JOB
In the article on the Philippines' August trade figures, by what percentage did imports rise year-on-year, and to what total?

PAGE EXCERPT
[BEGIN]

MANILA, Philippines — The Philippines’ trade deficit persisted in August, the government’s statistics agency reported Wednesday, after exports’ sluggish performance failed to match imports’ accelerated growth pace.

The country's trade deficit stayed above $3 billion for five consecutive months to reach $3.513 billion in August from $3.546 billion shortfall posted in July. In August 2017, the trade gap was at $2.74 billion.

The Philippines has been incurring wide trade gaps since last year, as President Rodrigo Duterte pursues an ambitious infrastructure program that has been fuelling demand for imports of construction-related goods.

The increasing capital goods imports due to the infrastructure boom have reversed the country’s current account surplus to a deficit, pressuring the Philippine peso.

Broken down, exports grew 3.1 percent to $6.16 billion year-on-year from $5.98 billion. Outbound shipments to Japan, a major trading partner, sagged 6.5 percent.

On the other hand, imports went up 11.0 percent to $9.68 billion from a year ago on the back of heightened purchases of electronic products, transport equipment, mineral fuels, iron and steel, among others.

The country’s economic managers have repeatedly said the sustained rise in imports will “support domestic economic expansion.” They have also assured the public that a weaker peso will boost the country’s exports.

But in the second quarter of the year, the Philippine economy slowed down to a three-year low of 6 percent, amid lackluster export growth and as policymakers fight inflation, which has been fanned by a more than 8 percent slump in the currency this year.

“Recent strong rhetoric from the central bank in response to soaring inflation and to a weakening peso could help to stem the currency's weakness and prevent the trade gap from widening further,” said Nicholas Mapa, senior economist at ING Bank N.V.

“But exports will need to rebound in the coming months to truly make some headway. The prognosis is for the current account to remain in the red, exerting further pressure on the local unit despite [the Bangko Sentral ng Pilipinas’] already very hawkish stance,” Mapa added.

[END]

STORED DATA
[BEGIN]

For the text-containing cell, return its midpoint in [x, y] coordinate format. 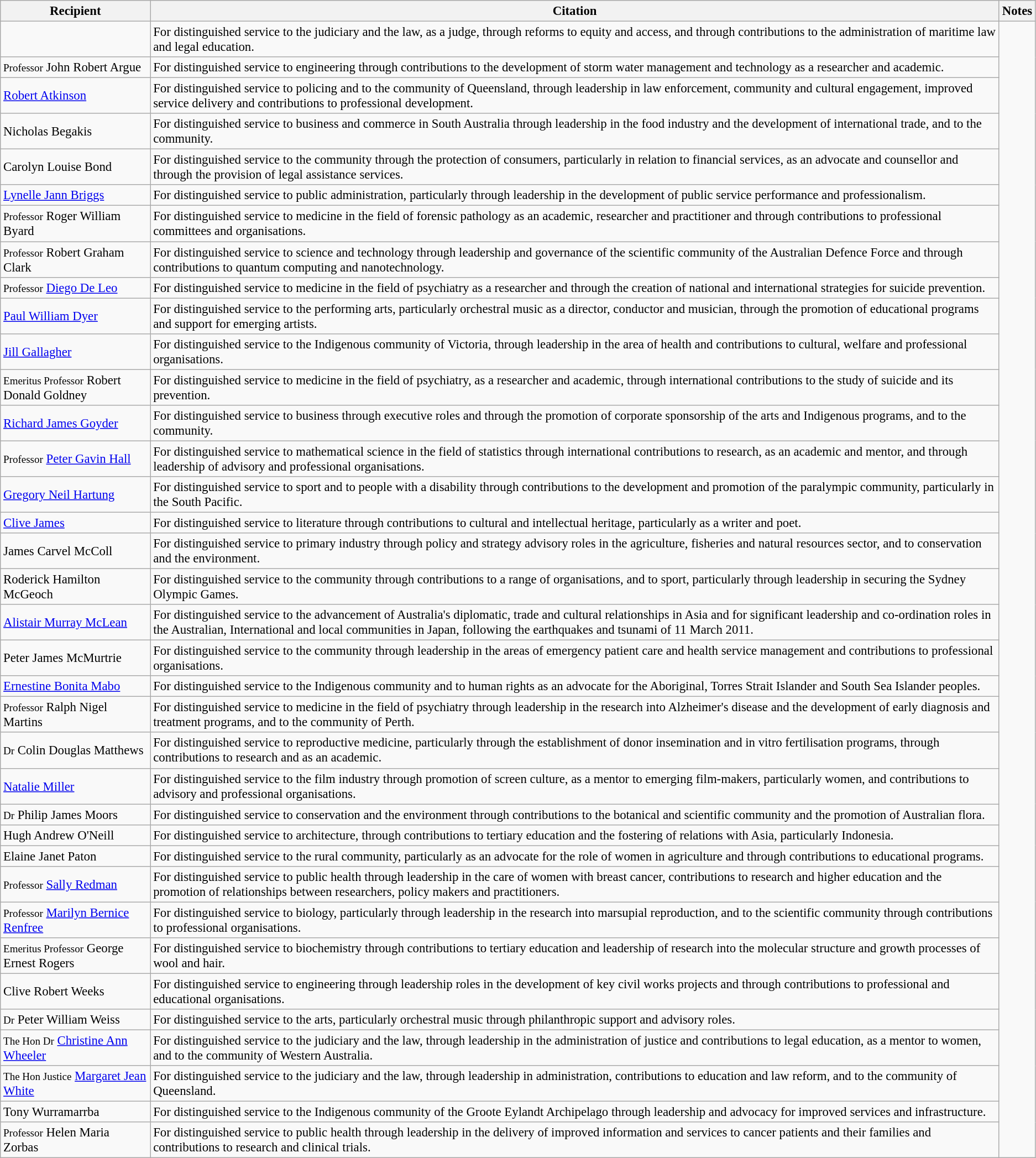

[END]

RESULT FOR THIS EXERCISE
Imports rose 11.0 percent to $9.68 billion.